■ **Excerpted records**
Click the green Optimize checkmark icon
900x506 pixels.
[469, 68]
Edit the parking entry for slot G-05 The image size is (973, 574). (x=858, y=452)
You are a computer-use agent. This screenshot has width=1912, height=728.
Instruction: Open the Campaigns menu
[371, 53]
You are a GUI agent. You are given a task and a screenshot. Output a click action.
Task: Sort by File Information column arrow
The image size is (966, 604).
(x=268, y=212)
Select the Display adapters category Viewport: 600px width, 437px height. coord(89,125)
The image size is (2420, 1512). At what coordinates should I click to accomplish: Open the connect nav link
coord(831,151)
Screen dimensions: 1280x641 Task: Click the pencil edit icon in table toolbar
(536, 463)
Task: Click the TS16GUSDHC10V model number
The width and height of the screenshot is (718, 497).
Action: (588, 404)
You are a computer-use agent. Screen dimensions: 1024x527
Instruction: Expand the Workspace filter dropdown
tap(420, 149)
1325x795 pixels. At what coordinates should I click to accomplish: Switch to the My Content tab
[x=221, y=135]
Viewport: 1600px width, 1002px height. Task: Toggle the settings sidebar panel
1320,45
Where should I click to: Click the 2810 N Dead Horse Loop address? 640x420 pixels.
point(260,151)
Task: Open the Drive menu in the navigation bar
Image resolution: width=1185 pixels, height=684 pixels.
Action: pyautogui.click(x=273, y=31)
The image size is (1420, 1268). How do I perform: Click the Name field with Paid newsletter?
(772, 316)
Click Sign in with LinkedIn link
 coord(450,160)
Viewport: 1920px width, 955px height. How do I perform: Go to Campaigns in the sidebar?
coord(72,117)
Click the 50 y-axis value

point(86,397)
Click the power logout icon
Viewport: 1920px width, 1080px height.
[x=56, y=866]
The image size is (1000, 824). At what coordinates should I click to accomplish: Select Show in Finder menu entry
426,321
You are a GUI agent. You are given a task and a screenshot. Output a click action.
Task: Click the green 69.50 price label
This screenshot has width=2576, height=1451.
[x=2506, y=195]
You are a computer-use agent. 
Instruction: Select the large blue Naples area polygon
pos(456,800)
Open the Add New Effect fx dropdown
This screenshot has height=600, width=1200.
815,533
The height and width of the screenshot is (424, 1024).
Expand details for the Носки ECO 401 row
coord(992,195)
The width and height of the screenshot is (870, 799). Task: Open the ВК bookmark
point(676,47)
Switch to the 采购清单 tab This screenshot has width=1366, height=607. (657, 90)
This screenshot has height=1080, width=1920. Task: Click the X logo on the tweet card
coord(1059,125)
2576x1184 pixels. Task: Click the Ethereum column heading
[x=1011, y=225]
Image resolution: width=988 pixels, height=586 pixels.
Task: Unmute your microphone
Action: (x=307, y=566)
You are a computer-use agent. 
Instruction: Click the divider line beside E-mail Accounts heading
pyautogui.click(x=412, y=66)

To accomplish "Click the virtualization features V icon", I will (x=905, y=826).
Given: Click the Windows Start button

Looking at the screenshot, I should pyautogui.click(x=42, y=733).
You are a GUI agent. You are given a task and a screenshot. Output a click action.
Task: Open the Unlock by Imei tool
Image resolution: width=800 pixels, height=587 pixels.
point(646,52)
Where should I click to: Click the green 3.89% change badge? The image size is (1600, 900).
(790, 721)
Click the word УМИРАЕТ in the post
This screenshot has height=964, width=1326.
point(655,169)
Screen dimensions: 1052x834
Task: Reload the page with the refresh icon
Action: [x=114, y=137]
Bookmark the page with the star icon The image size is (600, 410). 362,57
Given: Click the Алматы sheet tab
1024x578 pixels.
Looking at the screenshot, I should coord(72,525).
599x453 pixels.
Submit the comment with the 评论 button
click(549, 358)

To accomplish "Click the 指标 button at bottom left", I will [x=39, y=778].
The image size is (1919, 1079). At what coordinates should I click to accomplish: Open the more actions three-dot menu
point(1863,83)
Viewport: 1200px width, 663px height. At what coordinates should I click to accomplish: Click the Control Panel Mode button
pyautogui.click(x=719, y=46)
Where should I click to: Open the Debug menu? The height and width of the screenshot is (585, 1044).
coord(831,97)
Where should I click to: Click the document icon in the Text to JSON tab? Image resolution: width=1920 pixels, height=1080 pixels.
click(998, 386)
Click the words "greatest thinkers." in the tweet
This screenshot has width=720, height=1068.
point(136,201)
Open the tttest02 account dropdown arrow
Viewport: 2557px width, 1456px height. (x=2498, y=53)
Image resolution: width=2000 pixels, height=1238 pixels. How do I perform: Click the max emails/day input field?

■ **Written request**
Rewrite the rows starting at the line containing "The image size is (2420, 1512)." and ending at the line containing "tap(420, 149)", shifting every coordinate in the answers by 132 and leaving the requests unchanged.

■ **Output**
The image size is (2420, 1512). At what coordinates should I click to accomplish: Open the connect nav link
coord(963,283)
Screen dimensions: 1280x641 Task: Click the pencil edit icon in table toolbar
(668, 595)
Task: Click the TS16GUSDHC10V model number
The width and height of the screenshot is (718, 497).
Action: (720, 536)
You are a computer-use agent. Screen dimensions: 1024x527
Instruction: Expand the Workspace filter dropdown
tap(552, 281)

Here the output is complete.